*Problem requirements*: Turn everything from the start of the data down through the line with "[x=34, y=88]" into a numbered list, skipping any blank lines. Leave the pictures out.

Screen grounding data:
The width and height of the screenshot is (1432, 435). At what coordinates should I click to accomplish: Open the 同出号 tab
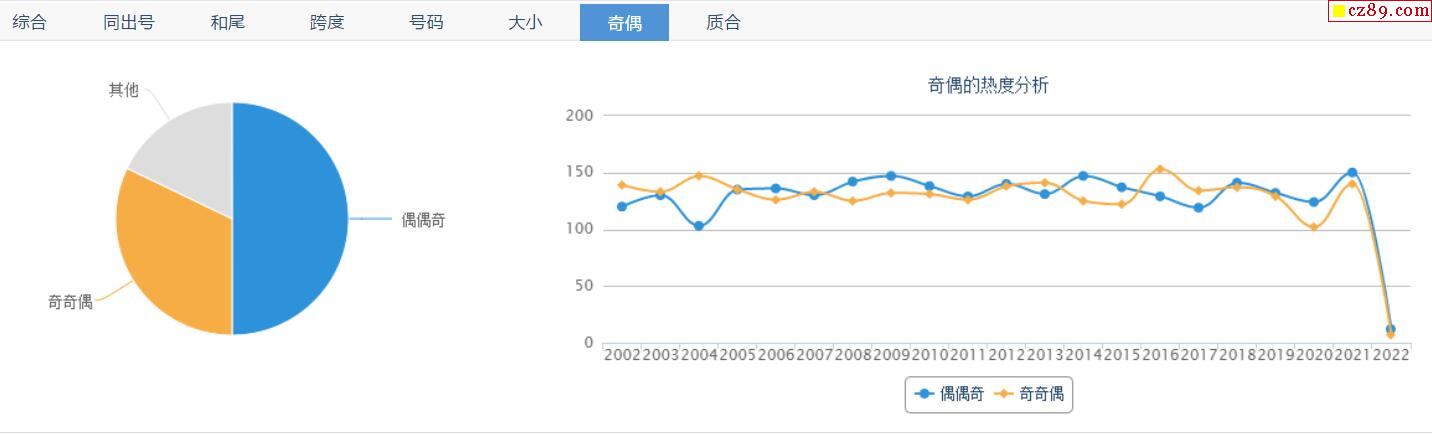point(128,22)
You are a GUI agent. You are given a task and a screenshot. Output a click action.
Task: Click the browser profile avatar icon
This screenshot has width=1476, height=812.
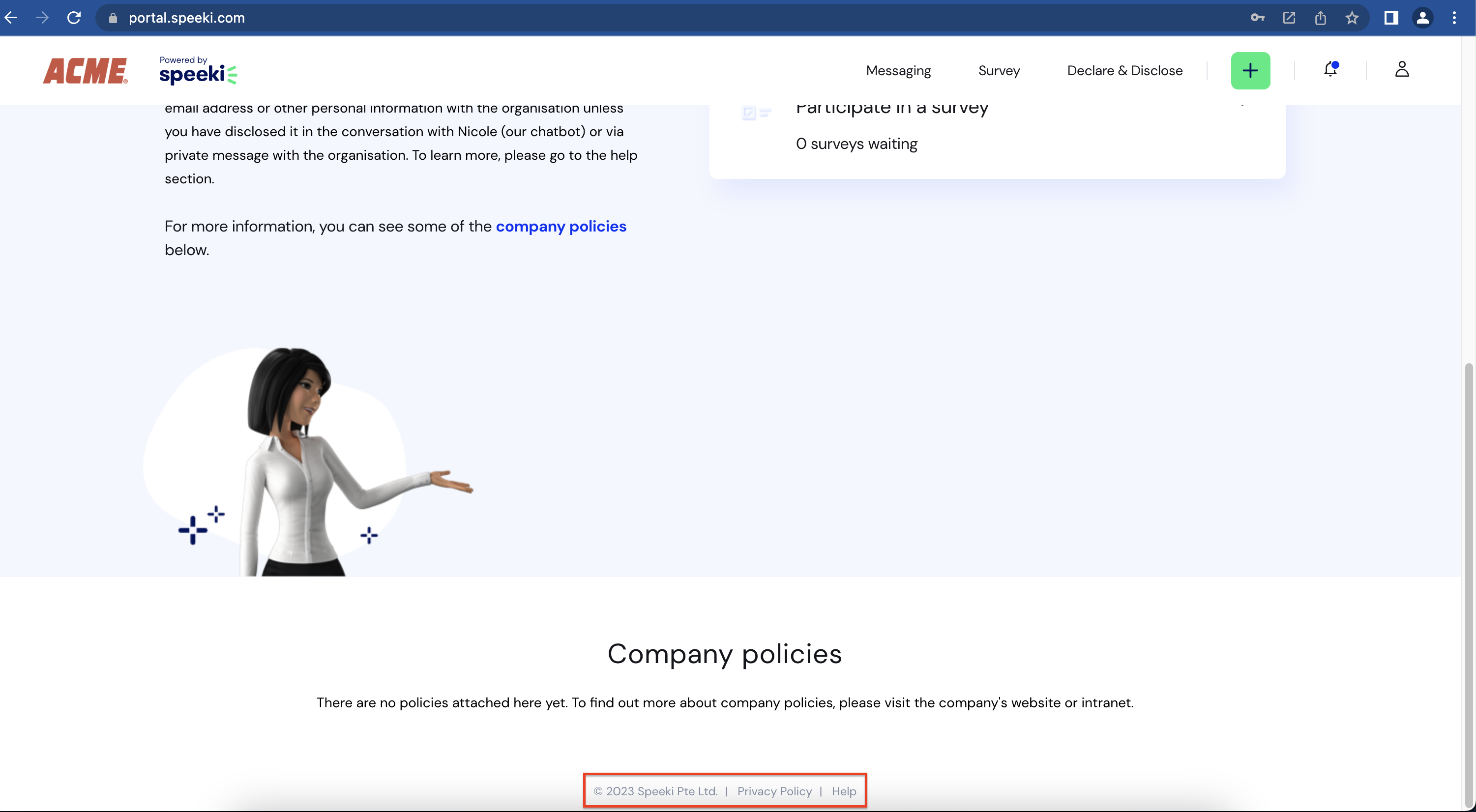pyautogui.click(x=1423, y=18)
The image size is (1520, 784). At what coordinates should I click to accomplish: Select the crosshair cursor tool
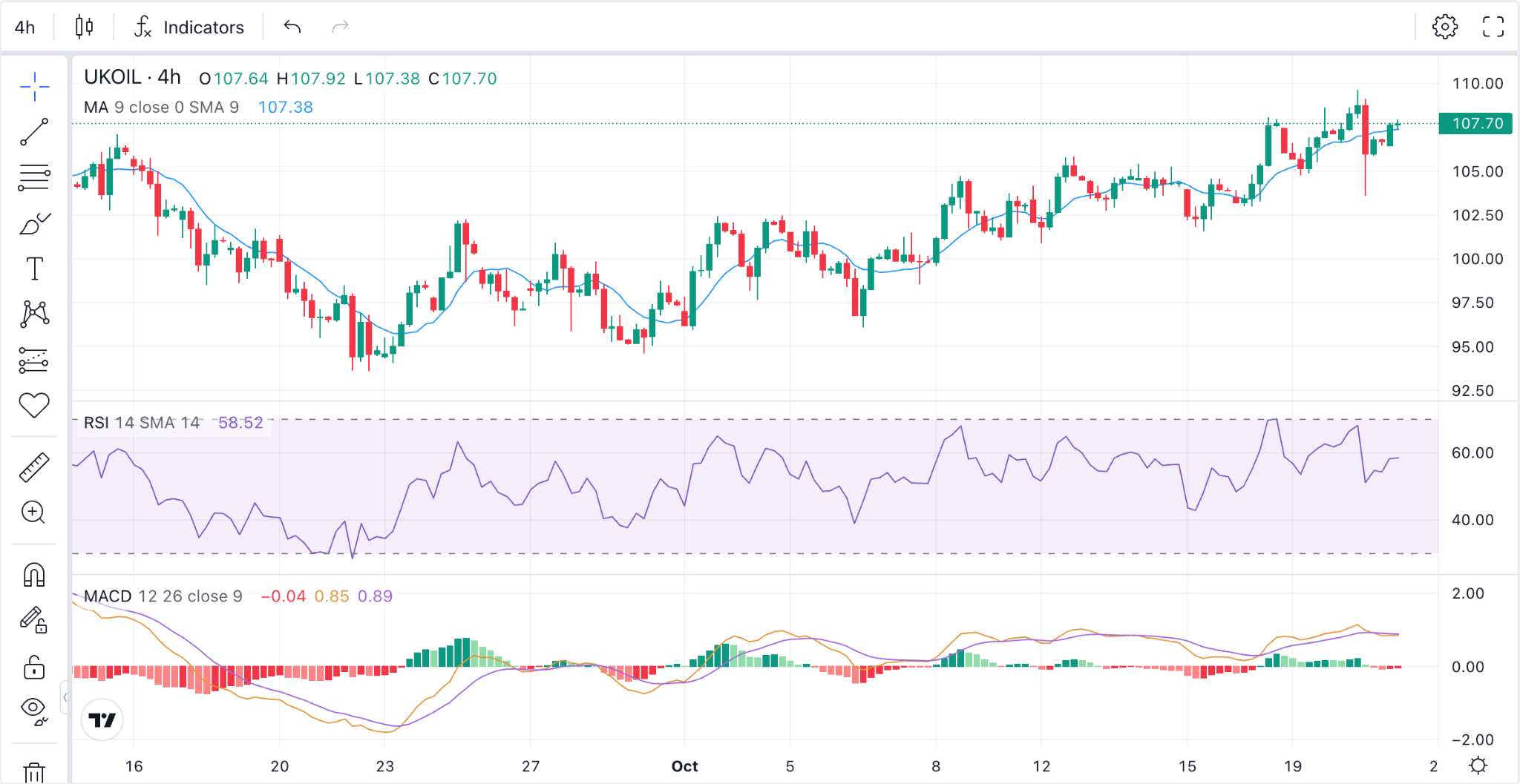[x=34, y=88]
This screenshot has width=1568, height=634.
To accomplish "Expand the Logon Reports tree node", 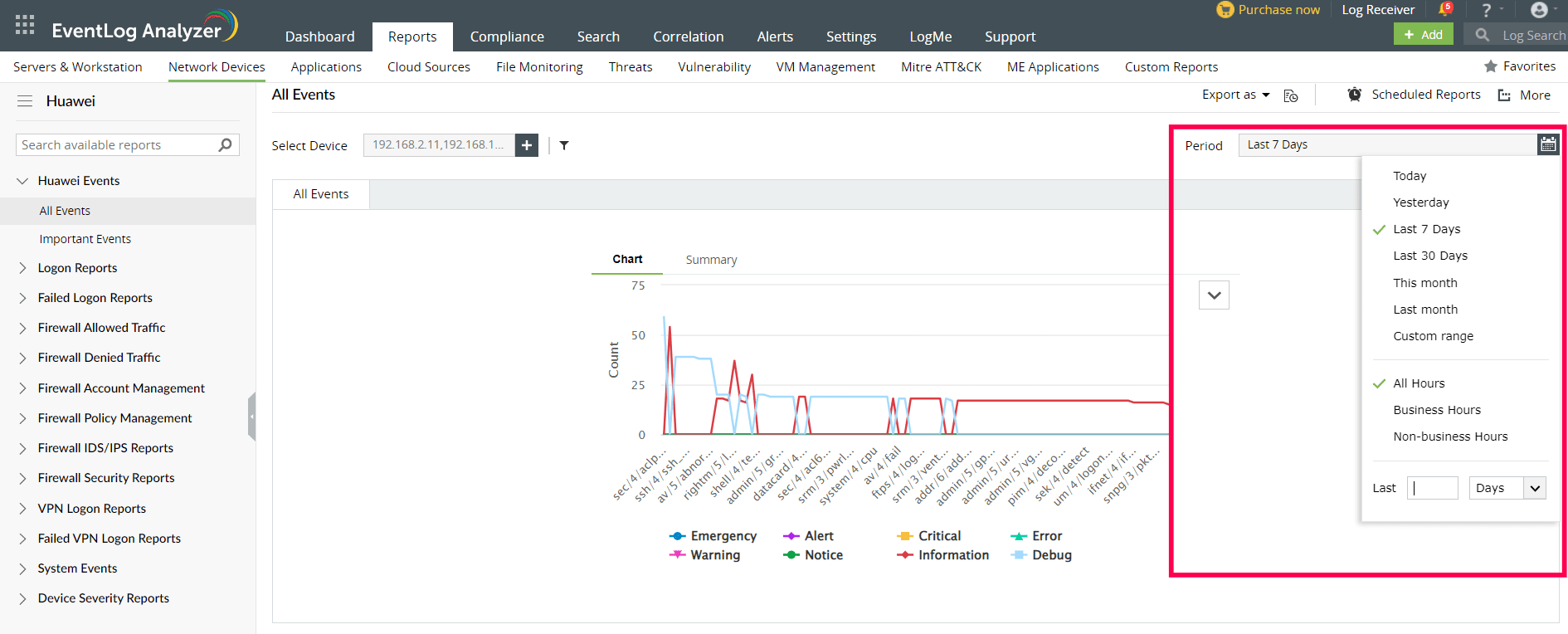I will pos(23,268).
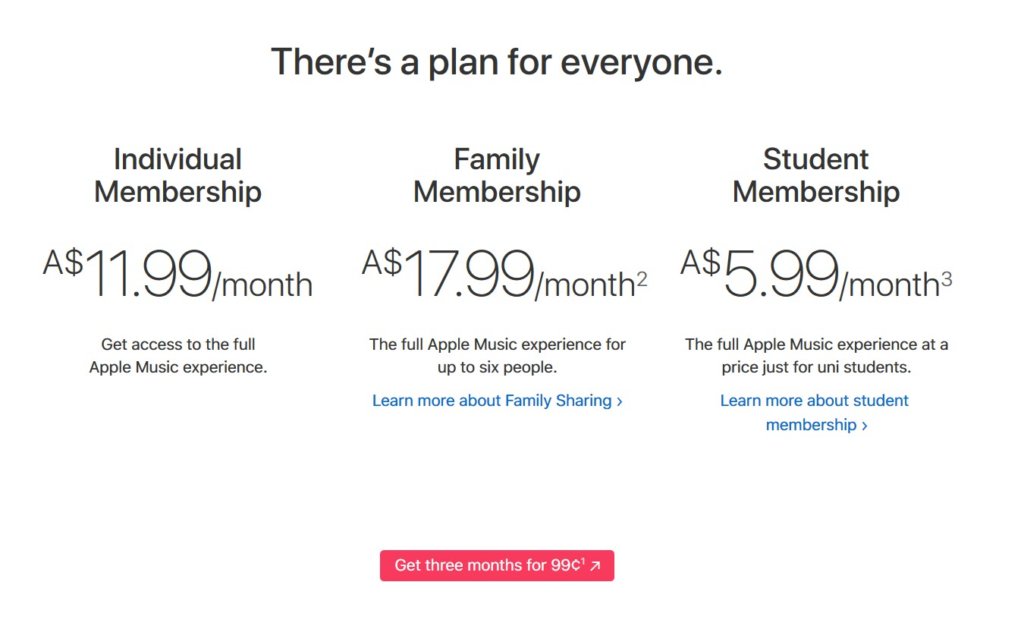Select the Family Membership heading
The height and width of the screenshot is (626, 1024).
pyautogui.click(x=497, y=175)
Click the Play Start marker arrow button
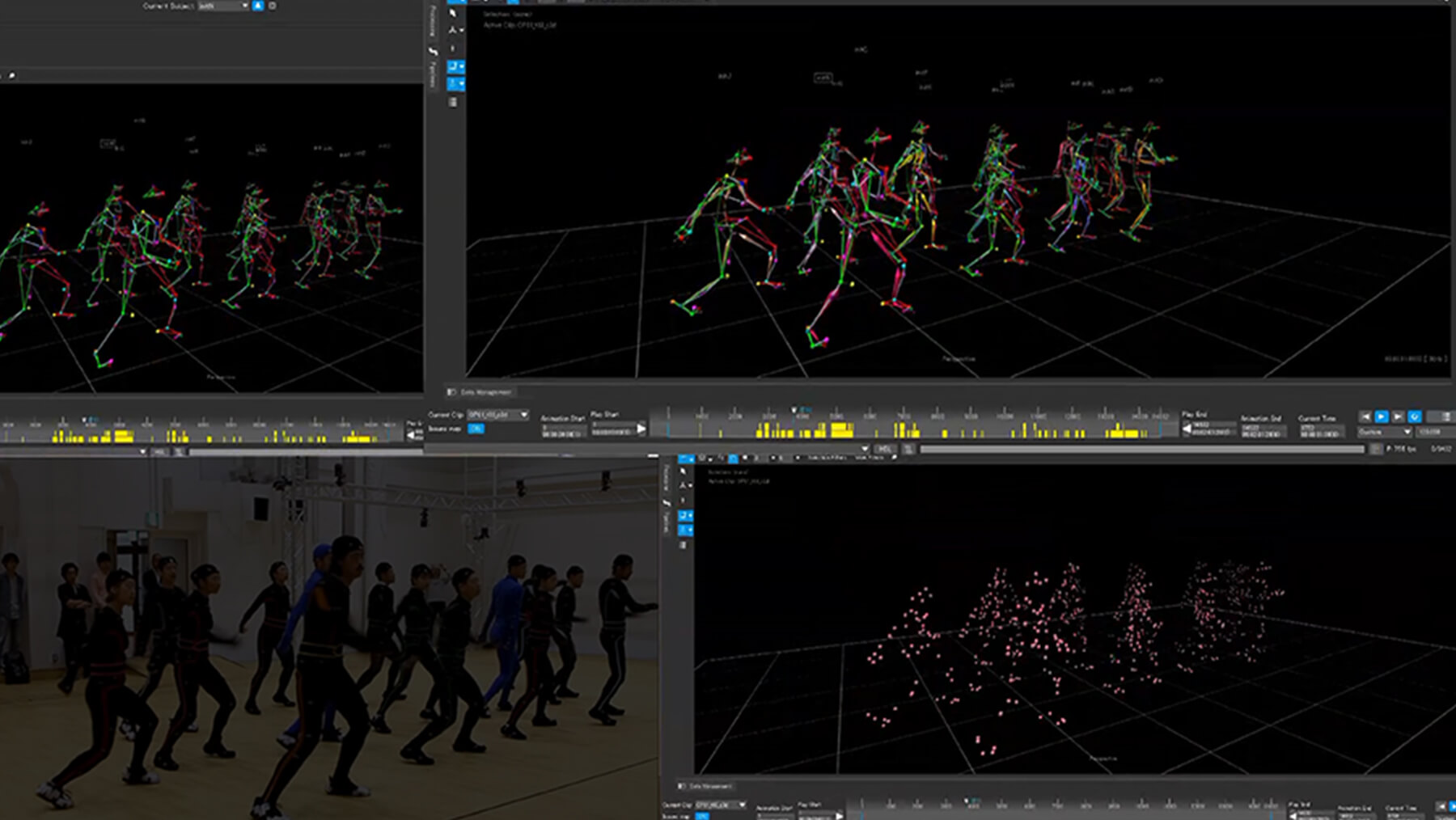 pos(641,429)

*Full answer*:
1. The width and height of the screenshot is (1432, 435). At what coordinates should I click to accomplish: Open the 同出号 tab
2. point(128,22)
3. You are a GUI agent. You are given a task and a screenshot. Output a click action.
4. Task: Click the browser profile avatar icon
5. This screenshot has width=1476, height=812.
6. pyautogui.click(x=1423, y=18)
7. The image size is (1520, 784). At what coordinates should I click to accomplish: Select the crosshair cursor tool
8. [x=34, y=88]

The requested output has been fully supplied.